## SUPPLIED DATA:
▼

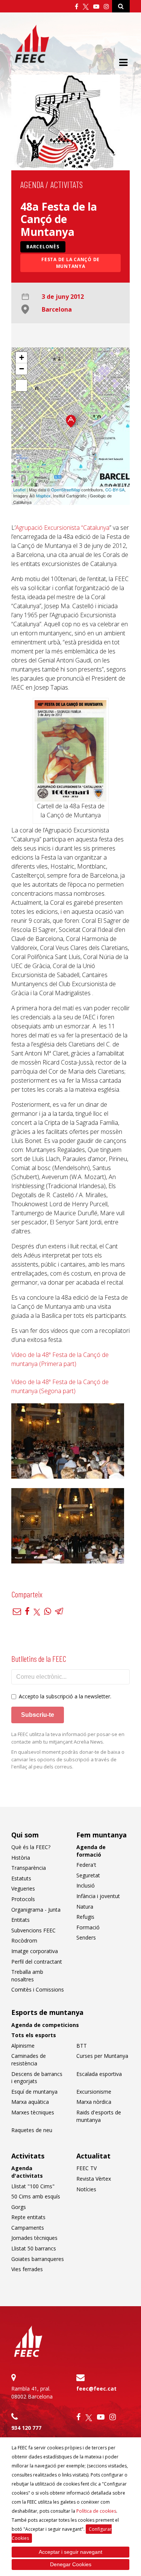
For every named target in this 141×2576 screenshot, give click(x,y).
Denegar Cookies (70, 2564)
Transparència (28, 1867)
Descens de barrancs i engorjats (36, 2077)
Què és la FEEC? (30, 1847)
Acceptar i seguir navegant (70, 2552)
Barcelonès (42, 246)
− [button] (21, 368)
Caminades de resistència (28, 2059)
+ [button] (21, 357)
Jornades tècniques (34, 2237)
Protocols (23, 1899)
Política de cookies (96, 2511)
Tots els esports (33, 2035)
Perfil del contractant (36, 1961)
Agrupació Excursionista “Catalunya (62, 527)
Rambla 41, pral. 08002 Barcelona (32, 2392)
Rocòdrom (24, 1940)
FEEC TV (86, 2168)
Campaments (27, 2227)
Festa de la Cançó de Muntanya (70, 262)
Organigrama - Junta (36, 1909)
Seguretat (88, 1875)
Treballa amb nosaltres (27, 1975)
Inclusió (85, 1885)
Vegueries (23, 1888)
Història (20, 1857)
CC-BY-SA (114, 489)
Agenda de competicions (45, 2024)
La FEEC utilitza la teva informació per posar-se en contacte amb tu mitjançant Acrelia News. (67, 1738)
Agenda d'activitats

▲

## TRY IT:
Only the lines from the beginning of the listing up to and including the line with "Tots els esports (33, 2035)" should appear in the reply, copied word for word and free of pictures.

## YOUR SOLUTION:
For every named target in this 141×2576 screenshot, give click(x,y).
Denegar Cookies (70, 2564)
Transparència (28, 1867)
Descens de barrancs i engorjats (36, 2077)
Què és la FEEC? (30, 1847)
Acceptar i seguir navegant (70, 2552)
Barcelonès (42, 246)
− [button] (21, 368)
Caminades de resistència (28, 2059)
+ [button] (21, 357)
Jornades tècniques (34, 2237)
Protocols (23, 1899)
Política de cookies (96, 2511)
Tots els esports (33, 2035)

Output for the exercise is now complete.